Merci. Mon projet de thèse est né suite au constat amer du manque de données scientifiques sur l’origine génétique des troubles de développement en Afrique en générale et en Afrique centrale en particulier, en plus d’une mauvaise prise en charge. En Afrique, les enfants avec ces troubles sont pour la plupart marginalisés : ils sont considérés comme des sorciers, parfois abandonnés dans la rue, certains à l’origine de séparation des parents. Très peu bénéficient d’une éducation spécialisée.
Ma thèse consiste donc à aller chercher ces enfants à problèmes spéciaux, exclure au préalable ceux chez qui un diagnostic clinique peut être évoqué pour ne garder que ceux dont elle est génétique. Ensuite je procède à un examen clinique et morphologique en recherchant des signes qui s’écarteraient de la « normale » au niveau de la tête, du visage, des membres, bref sur tout le corps. C’est ce que nous appelons en génétique la dysmorphologie. Dans un second temps, avec l’accord des parents, je prélève le sang de l’enfant malade, du père et de la mère, dans lequel j’extrais l’ADN à partir des globules blancs. Après quoi je fais analyser ces ADN en trio à l’aide du Séquençage génétique de nouvelle génération pour détecter les anomalies. Je compare ensuite les mutations retrouvées dans l’ADN de l’enfant aux séquences des ADN des parents pour déterminer le type de transmission chez l’enfant. À l’aide de logiciels spécifiques et des données de la littérature, j’établis une corrélation entre la mutation ou les mutations retrouvé(es) chez l’enfant ainsi que son tableau clinique/morphologique. Lorsque le lien de causalité est établi, le Décryptage génétique de son trouble est fait.

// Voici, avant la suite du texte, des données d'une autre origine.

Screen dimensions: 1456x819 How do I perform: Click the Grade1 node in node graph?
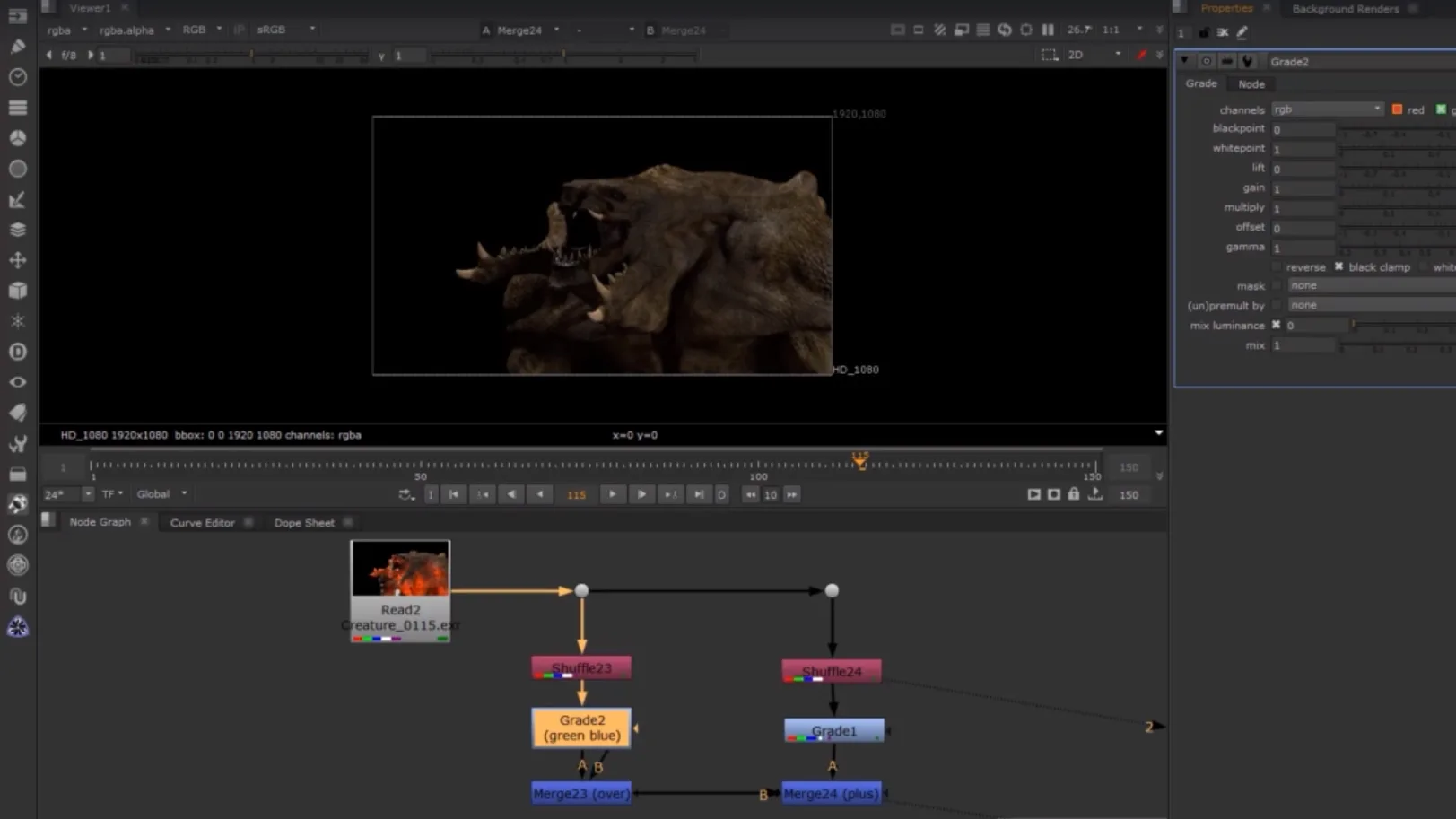[832, 730]

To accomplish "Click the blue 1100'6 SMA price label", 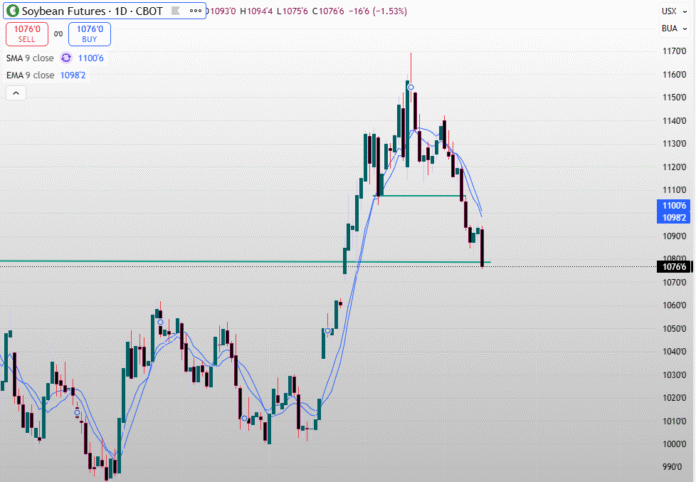I will 671,205.
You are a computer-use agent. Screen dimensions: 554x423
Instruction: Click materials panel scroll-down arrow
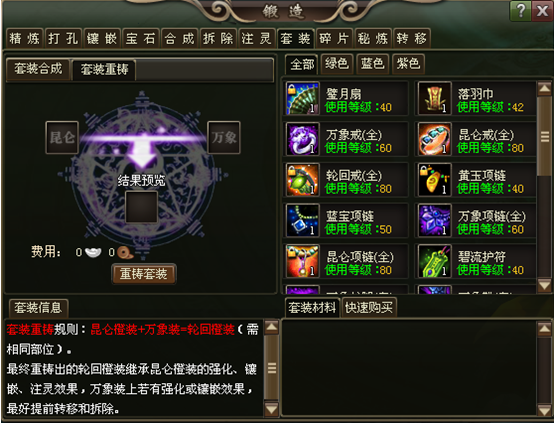pos(544,410)
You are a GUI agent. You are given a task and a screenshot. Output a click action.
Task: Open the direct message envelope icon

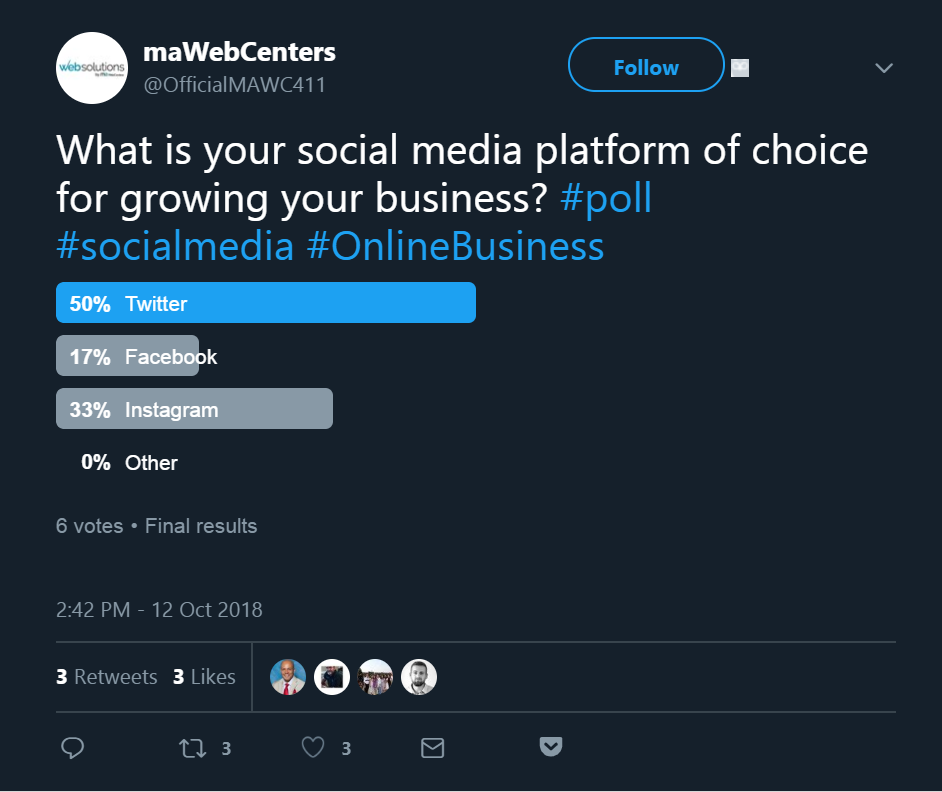tap(432, 746)
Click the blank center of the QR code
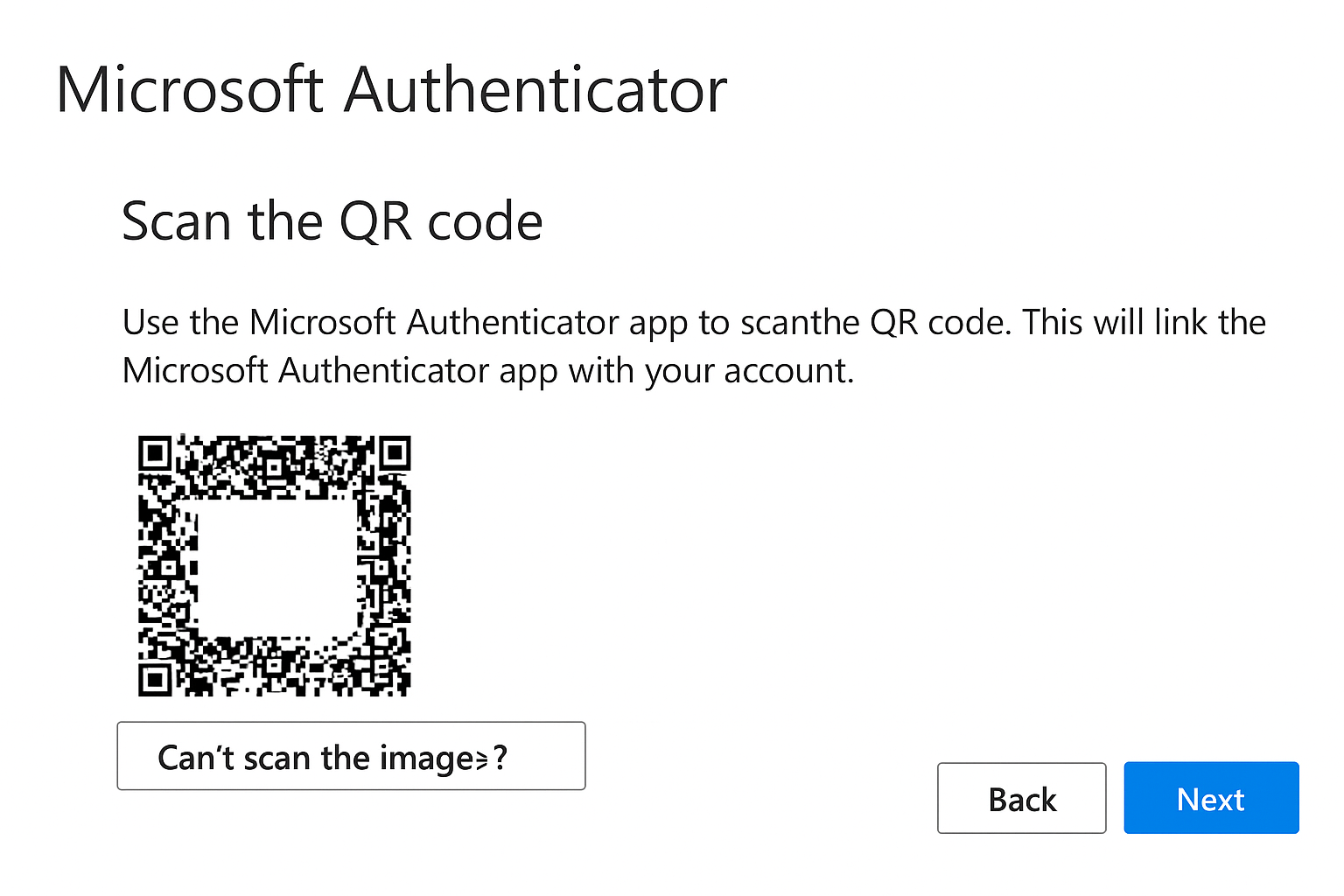The width and height of the screenshot is (1344, 896). (271, 564)
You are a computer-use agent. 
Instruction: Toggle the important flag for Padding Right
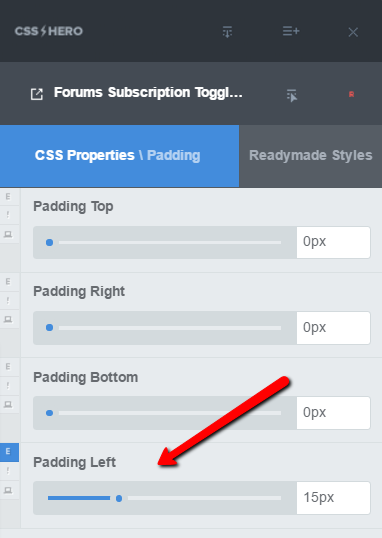(8, 301)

Cet enfant sera pris en charge par une équipe pluridisciplinaire en fonction des différentes affections retrouvées pour favoriser son autonomie et sa réintégration dans la société. Le but ultime c’est d’avoir une base des données des enfants africains atteints de ces troubles, une sorte de cartographie avec iconographie pour améliorer leur prise en charge.
Parlez-nous de votre préparation à la finale internationale MT180 ?
Elle a été un peu difficile car j’avais plusieurs choses à faire. Je ne suis pas parti directement de mon pays, la République démocratique du Congo, mais de la Belgique. En effet j’y étais depuis plus d’une semaine avant la finale internationale. Il fallait donc que je me concentre sur mon travail au laboratoire et que je puisse prendre des moments de pause pour améliorer mon texte et répéter. Sans oublier les réunions de travail en ligne. Chaque soir avant de me coucher, je répétais mon texte, essayant de l’améliorer au regard des prestations antérieures de MT180 sur les réseaux sociaux.
Comment avez-vous vécu la compétition à Paris ?
Super moment de partage et d’apprentissage. Nous avons participé à une conférence sur la médiation scientifique puis il y a eu des moments de détente pour déstresser. Le maitre mot entre nous : c’est un juste un concours, un jeu, nous sommes tous des gagnants, alors amusons nous ! C’est vrai que suivre les prestations des autres et être sois même sur scène, c’est différent. L’adrénaline monte encore lorsqu’on voit le public prendre place et encore plus lorsqu’on est le prochain à monter sur scène. Après la prestation, on se sent déchargé d’un lourd fardeau. Mais la belle ville de Paris nous a fait oublier le stress avant et après.
Vous avez obtenu le prix du Public. Comment avez-vous accueilli la nouvelle de votre distinction ?
Avec une joie immense et fierté. En même temps un ouf de soulagement parce que je voulais absolument revenir avec un premier prix pour mon pays. Gagner le prix du public à Paris alors qu’il y avait un candidat Français parmi nous n’est pas un fait du hasard ! Cela montre à quel point la mobilisation a été importante dans mon pays à travers les différentes structures dans lesquelles je fais partie. Je suis très fier et très reconnaissant envers mes compatriotes mais aussi envers les autres nationalités qui ont voté pour moi. Les africains ont remporté 3 prix sur les 4. C’est une fierté et un honneur.
Un message à transmettre après cette expérience ? Aux futurs challengers peut-être…
« C’est un concours, un jeu mais un jeu scientifique dans lequel on acquiert de l’expérience en matière de vulgarisation d’un travail scientifique. Participez avec enthousiasme et surtout garder à l’esprit que vous représentez votre pays. De cette expérience des liens solides sont tissés et des portes s’ouvrent pour la progression dans votre carrière de chercheurs. Profitez-en ! »
Je n’oublie pas que c’est grâce à l’AUF que je me retrouve aujourd’hui dans ce carré international et que mon travail a été exporté aux quatre coins du monde. Après mon passage sur scène, j’ai reçu des appels et des messages d’un peu partout. Une famille m’a contacté depuis les États Unis au sujet de leur fils ainé qui présente les troubles que j’ai décrit lors de ma prestation. Donc merci infiniment à l’AUF ! Continuez à soutenir les chercheurs avec de telles initiatives voire plus, ne vous lassez pas et que la belle langue française reste pérenne !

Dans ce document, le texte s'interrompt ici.